| Records supplied |
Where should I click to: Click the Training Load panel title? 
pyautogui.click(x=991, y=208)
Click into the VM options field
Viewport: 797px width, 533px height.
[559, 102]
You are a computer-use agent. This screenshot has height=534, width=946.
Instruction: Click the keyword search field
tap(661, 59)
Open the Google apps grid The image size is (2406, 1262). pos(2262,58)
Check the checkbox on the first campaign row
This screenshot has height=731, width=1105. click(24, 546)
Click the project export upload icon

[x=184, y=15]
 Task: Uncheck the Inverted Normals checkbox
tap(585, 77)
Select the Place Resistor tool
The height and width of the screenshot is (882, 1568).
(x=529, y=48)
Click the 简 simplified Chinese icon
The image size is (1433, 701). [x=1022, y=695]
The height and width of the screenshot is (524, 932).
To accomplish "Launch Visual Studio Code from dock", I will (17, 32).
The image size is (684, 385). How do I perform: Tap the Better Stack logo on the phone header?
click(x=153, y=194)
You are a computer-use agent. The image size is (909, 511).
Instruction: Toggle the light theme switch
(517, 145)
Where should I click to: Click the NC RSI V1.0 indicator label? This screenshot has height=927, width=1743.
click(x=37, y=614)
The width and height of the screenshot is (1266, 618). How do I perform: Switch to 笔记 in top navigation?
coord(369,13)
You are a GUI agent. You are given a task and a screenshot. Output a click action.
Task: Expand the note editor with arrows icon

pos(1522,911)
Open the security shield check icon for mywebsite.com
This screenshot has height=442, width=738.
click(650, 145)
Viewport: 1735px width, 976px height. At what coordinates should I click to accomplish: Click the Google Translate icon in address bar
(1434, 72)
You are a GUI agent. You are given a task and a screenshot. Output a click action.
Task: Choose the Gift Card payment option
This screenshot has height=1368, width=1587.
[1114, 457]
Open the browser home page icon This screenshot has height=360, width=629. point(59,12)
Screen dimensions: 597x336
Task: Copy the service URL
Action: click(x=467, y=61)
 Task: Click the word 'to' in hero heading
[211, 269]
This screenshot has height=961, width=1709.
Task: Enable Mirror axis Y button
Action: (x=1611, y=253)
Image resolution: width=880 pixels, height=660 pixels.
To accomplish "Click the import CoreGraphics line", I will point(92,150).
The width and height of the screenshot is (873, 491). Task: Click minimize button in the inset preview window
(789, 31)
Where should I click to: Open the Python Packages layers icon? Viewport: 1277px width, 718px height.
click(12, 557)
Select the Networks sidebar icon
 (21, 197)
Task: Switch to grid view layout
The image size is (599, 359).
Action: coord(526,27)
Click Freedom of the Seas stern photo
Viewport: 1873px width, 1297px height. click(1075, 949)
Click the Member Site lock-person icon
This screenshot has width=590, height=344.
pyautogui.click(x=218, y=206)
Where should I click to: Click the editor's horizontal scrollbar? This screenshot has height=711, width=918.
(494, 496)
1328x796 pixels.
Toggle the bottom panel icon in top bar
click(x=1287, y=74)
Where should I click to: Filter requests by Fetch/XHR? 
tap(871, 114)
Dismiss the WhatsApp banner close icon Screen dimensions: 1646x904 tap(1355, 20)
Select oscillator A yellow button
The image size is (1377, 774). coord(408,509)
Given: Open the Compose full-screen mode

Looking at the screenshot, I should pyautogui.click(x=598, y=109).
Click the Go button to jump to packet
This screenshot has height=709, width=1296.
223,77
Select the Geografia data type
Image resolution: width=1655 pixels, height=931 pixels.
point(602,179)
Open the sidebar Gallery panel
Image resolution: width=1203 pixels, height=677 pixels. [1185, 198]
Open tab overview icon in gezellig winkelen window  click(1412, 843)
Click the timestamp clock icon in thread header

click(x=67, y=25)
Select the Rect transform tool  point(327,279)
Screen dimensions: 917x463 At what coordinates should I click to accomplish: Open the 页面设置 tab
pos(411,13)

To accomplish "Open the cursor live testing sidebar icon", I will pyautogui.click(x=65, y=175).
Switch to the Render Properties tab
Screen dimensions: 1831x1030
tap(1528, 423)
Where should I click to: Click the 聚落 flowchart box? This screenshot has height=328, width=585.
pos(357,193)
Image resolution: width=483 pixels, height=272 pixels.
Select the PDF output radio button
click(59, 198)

| Exercise |
The full data, repeated exactly, is the only acceptable output.

| Written response |
Where should I click to: Click the Training Load panel title? 
pyautogui.click(x=991, y=208)
Click into the VM options field
Viewport: 797px width, 533px height.
[559, 102]
You are a computer-use agent. This screenshot has height=534, width=946.
Instruction: Click the keyword search field
tap(661, 59)
Open the Google apps grid The image size is (2406, 1262). pos(2262,58)
Check the checkbox on the first campaign row
This screenshot has height=731, width=1105. click(24, 546)
Click the project export upload icon

[x=184, y=15]
 Task: Uncheck the Inverted Normals checkbox
tap(585, 77)
Select the Place Resistor tool
The height and width of the screenshot is (882, 1568).
(x=529, y=48)
Click the 简 simplified Chinese icon
The image size is (1433, 701). [x=1022, y=695]
The height and width of the screenshot is (524, 932).
To accomplish "Launch Visual Studio Code from dock", I will (17, 32).
The image size is (684, 385). How do I perform: Tap the Better Stack logo on the phone header?
click(x=153, y=194)
You are a computer-use agent. The image size is (909, 511).
Instruction: Toggle the light theme switch
(517, 145)
Where should I click to: Click the NC RSI V1.0 indicator label? This screenshot has height=927, width=1743.
click(x=37, y=614)
The width and height of the screenshot is (1266, 618). How do I perform: Switch to 笔记 in top navigation?
coord(369,13)
You are a GUI agent. You are given a task and a screenshot. Output a click action.
Task: Expand the note editor with arrows icon

pos(1522,911)
Open the security shield check icon for mywebsite.com
This screenshot has height=442, width=738.
click(650, 145)
Viewport: 1735px width, 976px height. At what coordinates should I click to accomplish: Click the Google Translate icon in address bar
(1434, 72)
You are a GUI agent. You are given a task and a screenshot. Output a click action.
Task: Choose the Gift Card payment option
This screenshot has height=1368, width=1587.
[1114, 457]
Open the browser home page icon This screenshot has height=360, width=629. point(59,12)
Screen dimensions: 597x336
Task: Copy the service URL
Action: click(x=467, y=61)
 Task: Click the word 'to' in hero heading
[211, 269]
This screenshot has height=961, width=1709.
Task: Enable Mirror axis Y button
Action: (x=1611, y=253)
Image resolution: width=880 pixels, height=660 pixels.
To accomplish "Click the import CoreGraphics line", I will point(92,150).
The width and height of the screenshot is (873, 491). Task: Click minimize button in the inset preview window
(789, 31)
Where should I click to: Open the Python Packages layers icon? Viewport: 1277px width, 718px height.
click(12, 557)
Select the Networks sidebar icon
 (21, 197)
Task: Switch to grid view layout
The image size is (599, 359).
Action: coord(526,27)
Click Freedom of the Seas stern photo
Viewport: 1873px width, 1297px height. click(1075, 949)
Click the Member Site lock-person icon
This screenshot has width=590, height=344.
pyautogui.click(x=218, y=206)
Where should I click to: Click the editor's horizontal scrollbar? This screenshot has height=711, width=918.
(494, 496)
1328x796 pixels.
Toggle the bottom panel icon in top bar
click(x=1287, y=74)
Where should I click to: Filter requests by Fetch/XHR? 
tap(871, 114)
Dismiss the WhatsApp banner close icon Screen dimensions: 1646x904 tap(1355, 20)
Select oscillator A yellow button
The image size is (1377, 774). coord(408,509)
Given: Open the Compose full-screen mode

Looking at the screenshot, I should pyautogui.click(x=598, y=109).
Click the Go button to jump to packet
This screenshot has height=709, width=1296.
223,77
Select the Geografia data type
Image resolution: width=1655 pixels, height=931 pixels.
point(602,179)
Open the sidebar Gallery panel
Image resolution: width=1203 pixels, height=677 pixels. [1185, 198]
Open tab overview icon in gezellig winkelen window  click(1412, 843)
Click the timestamp clock icon in thread header

click(x=67, y=25)
Select the Rect transform tool  point(327,279)
Screen dimensions: 917x463 At what coordinates should I click to accomplish: Open the 页面设置 tab
pos(411,13)

To accomplish "Open the cursor live testing sidebar icon", I will pyautogui.click(x=65, y=175).
Switch to the Render Properties tab
Screen dimensions: 1831x1030
tap(1528, 423)
Where should I click to: Click the 聚落 flowchart box? This screenshot has height=328, width=585.
pos(357,193)
Image resolution: width=483 pixels, height=272 pixels.
Select the PDF output radio button
click(59, 198)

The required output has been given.